Over 500 people joined Humanists UK online on Monday evening, to hear psychologist Professor Sir Simon Baron-Cohen deliver Humanists UK’s prestigious annual Blackham Lecture. Chaired by Education Policy Researcher Dr Ruth Wareham, Pattern Seekers: a new theory of invention was the best attended event in the Blackham Lecture series to date.
Baron-Cohen first took aim at those characterising autism as a ‘disease’. While noting the support needs of autistic people, he placed great emphasis on instead viewing autism as a difference – describing one of the many equally valid ways that human brains operate. He noted that while there is a genetic component to autism (that it runs in families, and it is significantly more likely that a second child will be autistic if their older sibling is) there must be environmental factors at play too, citing evidence of discordant identical twins, where one child is autistic and the other not.
His lecture was a resounding call for awareness of and inclusion of neurodiversity in all walks of life. In it, he said:
No one type of brain is better or worse than another. They’re just simply different. And obviously, the concept of neurodiversity builds on other related concepts that we’re much more familiar with, like biodiversity – there’s no single way to be a plant or an animal – or ethnic diversity, or gender diversity. And indeed, an inclusive society embraces difference, and embraces diversity.

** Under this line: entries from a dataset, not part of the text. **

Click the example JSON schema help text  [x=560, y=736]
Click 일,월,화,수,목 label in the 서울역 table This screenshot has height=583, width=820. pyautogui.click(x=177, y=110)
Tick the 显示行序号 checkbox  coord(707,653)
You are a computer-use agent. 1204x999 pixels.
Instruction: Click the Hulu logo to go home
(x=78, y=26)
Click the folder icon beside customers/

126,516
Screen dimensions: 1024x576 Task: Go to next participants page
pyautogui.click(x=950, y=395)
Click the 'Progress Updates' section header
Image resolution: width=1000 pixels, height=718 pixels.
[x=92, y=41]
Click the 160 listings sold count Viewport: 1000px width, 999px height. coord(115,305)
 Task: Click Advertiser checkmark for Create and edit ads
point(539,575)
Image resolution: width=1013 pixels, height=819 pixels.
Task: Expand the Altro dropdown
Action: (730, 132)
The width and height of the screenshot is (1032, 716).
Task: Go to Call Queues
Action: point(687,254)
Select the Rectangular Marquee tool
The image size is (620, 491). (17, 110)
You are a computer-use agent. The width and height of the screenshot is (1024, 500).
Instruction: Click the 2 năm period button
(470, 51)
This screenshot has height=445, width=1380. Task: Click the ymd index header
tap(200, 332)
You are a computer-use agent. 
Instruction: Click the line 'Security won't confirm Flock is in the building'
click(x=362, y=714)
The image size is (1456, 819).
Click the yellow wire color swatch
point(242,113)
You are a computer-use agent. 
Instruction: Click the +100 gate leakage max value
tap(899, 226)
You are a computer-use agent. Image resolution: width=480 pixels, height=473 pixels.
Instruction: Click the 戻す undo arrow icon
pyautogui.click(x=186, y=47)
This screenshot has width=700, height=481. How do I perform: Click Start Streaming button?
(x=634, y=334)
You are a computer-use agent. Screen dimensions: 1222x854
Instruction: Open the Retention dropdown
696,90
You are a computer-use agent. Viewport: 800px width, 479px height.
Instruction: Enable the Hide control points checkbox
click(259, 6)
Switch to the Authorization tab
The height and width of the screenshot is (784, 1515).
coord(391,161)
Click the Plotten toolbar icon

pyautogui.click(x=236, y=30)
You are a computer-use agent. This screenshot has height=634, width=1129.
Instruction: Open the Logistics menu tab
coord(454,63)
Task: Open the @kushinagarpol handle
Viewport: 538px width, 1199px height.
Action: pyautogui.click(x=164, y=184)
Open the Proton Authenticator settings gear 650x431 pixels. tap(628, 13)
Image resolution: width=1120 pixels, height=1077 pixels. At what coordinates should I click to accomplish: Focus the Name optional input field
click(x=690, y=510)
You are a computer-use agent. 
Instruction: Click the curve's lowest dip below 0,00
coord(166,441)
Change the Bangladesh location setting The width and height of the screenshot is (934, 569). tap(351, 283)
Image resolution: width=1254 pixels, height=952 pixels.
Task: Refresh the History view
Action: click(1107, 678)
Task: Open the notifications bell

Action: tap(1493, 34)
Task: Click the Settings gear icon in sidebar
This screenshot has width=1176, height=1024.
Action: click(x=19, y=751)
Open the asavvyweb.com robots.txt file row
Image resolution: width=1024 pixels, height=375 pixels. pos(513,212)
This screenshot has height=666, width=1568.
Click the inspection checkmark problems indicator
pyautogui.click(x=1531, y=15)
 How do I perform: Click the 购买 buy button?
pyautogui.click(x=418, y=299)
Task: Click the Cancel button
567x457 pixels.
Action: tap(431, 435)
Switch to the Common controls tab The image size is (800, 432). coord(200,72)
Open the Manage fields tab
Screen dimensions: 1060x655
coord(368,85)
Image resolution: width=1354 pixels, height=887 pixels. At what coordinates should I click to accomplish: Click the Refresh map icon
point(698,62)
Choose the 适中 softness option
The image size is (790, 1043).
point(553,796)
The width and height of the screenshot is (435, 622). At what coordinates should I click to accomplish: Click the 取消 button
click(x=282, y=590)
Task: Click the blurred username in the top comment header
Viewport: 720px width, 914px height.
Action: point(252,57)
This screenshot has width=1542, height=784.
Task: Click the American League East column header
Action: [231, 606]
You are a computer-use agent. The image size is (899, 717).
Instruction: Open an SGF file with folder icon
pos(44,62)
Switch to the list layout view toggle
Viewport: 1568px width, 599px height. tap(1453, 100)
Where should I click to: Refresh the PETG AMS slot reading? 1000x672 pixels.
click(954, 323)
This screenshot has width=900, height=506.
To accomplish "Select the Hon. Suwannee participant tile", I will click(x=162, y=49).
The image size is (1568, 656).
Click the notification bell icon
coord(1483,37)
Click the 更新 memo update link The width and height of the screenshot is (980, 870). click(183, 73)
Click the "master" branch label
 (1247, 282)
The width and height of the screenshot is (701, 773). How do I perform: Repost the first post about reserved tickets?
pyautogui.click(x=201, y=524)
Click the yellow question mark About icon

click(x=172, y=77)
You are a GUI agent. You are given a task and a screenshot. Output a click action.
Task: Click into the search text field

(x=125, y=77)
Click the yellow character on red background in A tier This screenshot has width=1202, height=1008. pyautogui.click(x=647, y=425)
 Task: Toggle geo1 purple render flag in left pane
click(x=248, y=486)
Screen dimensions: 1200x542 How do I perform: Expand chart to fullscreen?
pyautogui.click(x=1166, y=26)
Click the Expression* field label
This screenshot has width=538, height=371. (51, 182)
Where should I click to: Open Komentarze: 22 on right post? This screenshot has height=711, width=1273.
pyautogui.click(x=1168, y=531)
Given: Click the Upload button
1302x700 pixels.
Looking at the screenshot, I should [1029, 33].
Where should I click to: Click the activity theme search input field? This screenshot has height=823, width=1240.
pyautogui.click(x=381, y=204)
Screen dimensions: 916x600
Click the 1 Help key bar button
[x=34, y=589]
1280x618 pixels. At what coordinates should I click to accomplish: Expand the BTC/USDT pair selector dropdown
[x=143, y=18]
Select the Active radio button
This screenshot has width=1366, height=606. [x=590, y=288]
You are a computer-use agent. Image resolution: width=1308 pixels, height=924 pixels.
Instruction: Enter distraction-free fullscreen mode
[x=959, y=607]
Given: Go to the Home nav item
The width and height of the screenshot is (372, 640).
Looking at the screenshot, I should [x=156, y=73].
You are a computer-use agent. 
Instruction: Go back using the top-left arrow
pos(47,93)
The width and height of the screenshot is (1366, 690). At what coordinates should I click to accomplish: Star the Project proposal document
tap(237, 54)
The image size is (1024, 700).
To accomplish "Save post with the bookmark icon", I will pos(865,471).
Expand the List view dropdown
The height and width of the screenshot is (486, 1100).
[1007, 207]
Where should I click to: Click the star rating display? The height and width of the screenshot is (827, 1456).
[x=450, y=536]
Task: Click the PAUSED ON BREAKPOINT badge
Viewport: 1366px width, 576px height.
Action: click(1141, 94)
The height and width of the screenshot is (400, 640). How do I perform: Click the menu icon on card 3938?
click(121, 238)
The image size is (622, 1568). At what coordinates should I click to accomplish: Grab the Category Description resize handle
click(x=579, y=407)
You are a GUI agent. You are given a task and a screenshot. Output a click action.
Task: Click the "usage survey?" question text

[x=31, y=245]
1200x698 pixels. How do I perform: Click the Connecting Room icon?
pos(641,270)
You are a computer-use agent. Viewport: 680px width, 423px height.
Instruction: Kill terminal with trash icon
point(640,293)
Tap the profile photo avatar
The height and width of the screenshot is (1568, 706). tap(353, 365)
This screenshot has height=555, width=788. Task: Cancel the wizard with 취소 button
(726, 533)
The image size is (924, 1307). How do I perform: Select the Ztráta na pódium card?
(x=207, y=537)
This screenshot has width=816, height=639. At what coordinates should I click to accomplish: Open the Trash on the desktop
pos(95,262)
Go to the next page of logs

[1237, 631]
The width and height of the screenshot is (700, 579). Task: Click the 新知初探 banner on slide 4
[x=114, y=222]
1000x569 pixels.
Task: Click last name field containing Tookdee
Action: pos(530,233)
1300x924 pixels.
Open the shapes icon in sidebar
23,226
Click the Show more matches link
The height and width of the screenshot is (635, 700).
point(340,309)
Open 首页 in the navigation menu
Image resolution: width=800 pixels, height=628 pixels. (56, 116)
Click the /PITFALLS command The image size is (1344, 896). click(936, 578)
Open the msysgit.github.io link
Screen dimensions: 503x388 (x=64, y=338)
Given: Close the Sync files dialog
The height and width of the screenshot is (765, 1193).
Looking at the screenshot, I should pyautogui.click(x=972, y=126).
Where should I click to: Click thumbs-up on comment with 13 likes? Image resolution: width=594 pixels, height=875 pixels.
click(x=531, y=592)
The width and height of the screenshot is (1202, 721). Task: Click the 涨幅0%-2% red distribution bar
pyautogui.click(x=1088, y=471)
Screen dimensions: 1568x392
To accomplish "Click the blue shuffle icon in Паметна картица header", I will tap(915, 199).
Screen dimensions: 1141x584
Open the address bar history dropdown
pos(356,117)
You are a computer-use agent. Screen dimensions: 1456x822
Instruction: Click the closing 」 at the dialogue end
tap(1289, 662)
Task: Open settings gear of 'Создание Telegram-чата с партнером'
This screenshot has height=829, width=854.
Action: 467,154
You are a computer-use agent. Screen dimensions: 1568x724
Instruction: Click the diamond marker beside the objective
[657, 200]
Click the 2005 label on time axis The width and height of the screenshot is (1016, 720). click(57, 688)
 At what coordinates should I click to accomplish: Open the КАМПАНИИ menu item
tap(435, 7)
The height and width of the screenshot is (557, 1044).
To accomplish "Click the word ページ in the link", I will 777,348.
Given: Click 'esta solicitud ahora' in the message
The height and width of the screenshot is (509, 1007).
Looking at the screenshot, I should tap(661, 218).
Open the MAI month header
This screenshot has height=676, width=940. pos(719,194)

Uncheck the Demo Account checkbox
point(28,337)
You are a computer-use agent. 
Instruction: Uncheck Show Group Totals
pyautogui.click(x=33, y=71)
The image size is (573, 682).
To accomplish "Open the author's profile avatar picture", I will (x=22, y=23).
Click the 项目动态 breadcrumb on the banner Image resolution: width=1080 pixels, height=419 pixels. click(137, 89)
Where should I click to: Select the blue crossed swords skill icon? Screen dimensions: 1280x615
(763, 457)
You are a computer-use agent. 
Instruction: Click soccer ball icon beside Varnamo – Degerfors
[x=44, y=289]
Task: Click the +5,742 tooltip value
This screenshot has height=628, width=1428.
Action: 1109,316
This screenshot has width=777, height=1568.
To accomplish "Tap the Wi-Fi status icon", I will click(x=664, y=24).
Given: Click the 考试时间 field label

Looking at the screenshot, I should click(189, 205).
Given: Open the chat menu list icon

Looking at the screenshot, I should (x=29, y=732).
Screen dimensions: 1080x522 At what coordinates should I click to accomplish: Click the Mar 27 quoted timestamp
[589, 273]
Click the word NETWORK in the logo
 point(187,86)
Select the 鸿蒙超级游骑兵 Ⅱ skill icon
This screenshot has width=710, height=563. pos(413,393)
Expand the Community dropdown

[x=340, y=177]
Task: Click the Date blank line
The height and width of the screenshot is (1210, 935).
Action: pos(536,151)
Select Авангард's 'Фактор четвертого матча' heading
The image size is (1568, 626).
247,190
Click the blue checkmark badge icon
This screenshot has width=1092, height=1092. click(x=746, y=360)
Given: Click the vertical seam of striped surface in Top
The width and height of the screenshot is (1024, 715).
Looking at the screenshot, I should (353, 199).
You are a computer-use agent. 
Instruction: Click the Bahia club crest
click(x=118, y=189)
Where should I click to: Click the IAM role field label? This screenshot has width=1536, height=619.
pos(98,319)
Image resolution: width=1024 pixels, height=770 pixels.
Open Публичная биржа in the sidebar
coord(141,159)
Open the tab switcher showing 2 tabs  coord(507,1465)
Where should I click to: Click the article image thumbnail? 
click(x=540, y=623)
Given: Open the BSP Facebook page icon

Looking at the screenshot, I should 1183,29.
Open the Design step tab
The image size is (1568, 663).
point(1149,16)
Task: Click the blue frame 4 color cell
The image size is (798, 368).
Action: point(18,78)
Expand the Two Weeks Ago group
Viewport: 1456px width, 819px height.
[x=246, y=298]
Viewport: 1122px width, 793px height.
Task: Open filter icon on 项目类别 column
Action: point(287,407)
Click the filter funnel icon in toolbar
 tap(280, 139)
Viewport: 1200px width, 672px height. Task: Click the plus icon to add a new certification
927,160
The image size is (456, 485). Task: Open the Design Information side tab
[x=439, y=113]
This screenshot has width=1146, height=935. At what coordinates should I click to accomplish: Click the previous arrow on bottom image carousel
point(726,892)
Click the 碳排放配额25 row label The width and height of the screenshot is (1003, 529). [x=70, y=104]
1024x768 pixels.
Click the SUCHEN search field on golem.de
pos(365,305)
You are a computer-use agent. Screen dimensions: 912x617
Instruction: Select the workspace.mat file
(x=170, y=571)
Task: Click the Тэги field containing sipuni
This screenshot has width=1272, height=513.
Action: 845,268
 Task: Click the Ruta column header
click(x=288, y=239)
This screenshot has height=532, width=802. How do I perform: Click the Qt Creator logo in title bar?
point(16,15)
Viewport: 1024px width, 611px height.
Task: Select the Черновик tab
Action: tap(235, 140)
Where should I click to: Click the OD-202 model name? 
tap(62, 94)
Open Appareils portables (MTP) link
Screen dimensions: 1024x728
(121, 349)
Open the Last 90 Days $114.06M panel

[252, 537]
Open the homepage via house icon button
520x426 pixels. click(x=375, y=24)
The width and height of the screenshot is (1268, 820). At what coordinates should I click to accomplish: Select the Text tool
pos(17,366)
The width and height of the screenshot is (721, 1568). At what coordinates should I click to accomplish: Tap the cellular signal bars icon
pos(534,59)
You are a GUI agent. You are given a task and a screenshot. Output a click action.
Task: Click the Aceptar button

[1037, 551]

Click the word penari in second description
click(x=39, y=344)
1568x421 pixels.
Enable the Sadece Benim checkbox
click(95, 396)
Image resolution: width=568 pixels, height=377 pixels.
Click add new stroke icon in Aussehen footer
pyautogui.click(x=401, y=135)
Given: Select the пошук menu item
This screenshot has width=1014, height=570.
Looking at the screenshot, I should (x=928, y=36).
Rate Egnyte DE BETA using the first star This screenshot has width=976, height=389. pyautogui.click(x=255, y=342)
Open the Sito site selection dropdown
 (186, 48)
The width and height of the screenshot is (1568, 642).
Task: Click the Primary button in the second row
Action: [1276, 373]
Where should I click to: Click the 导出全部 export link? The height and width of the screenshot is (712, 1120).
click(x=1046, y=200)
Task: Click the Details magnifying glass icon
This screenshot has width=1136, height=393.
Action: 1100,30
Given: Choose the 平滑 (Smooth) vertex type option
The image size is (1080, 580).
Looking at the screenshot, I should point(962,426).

Professor Sir Simon Baron-Cohen
Turning to the main theme of his lecture, Baron-Cohen argued that one of the skills, strengths, and talents that autistic people often have is a greater aptitude for pattern recognition and understanding systems – ‘the basis of invention’. He noted that there are twice as many autistic people in Eindhoven (‘the Silicon Valley of the Netherlands’), as would otherwise be expected, and showed evidence that genetic alleles associated with autism overlap with those associated with skilful pattern recognition. ‘What we’re seeing, even in the genome itself, is evidence of diversity, and association with strengths and even talent.’
Reaching the end of his lecture, Baron-Cohen posed a question: ‘How is society treating autistic people?’ He continued, ‘What we know is that autistic people have high levels of poor mental health, anxiety, and depression. And, in some of our work, we found high rates of suicidality. This isn’t part of autism. This is a very clear sign that autistic people feel excluded from society. They feel unvalued’. He closed by arguing that ‘we need to have many more changes in society, whether it’s employment, in education or in wider society in terms of leisure and access to make sure that autistic people feel welcome, respected, and accepted’.
Following a rapid question-and-answer session, Dr Ruth Wareham presented Professor Sir Simon Baron-Cohen with the 2022 Blackham Lecturer Medal, for his significant contributions to the field of psychology, particularly to public understanding of neurodiversity, and its implications for all of us who want to realise an inclusive society where people’s differences and diverse talents are celebrated.
The Blackham Lecture explores an aspect of education, either philosophical, practical, or social, that relates to humanism. The Blackham medallist has made a significant contribution in one of these fields.
The lecture and medal are named for the educationist and activist Harold Blackham, first executive director of Humanists UK and first general secretary of Humanists International. It is held annually, in assocation with Birmingham Humanists.
The Blackham Lecture is just one of the events that make up the Humanists UK Annual Lecture series, which also comprises The Darwin Day Lecture, The Rosalind Franklin Lecture, The Voltaire Lecture, and the Holyoake Lecture.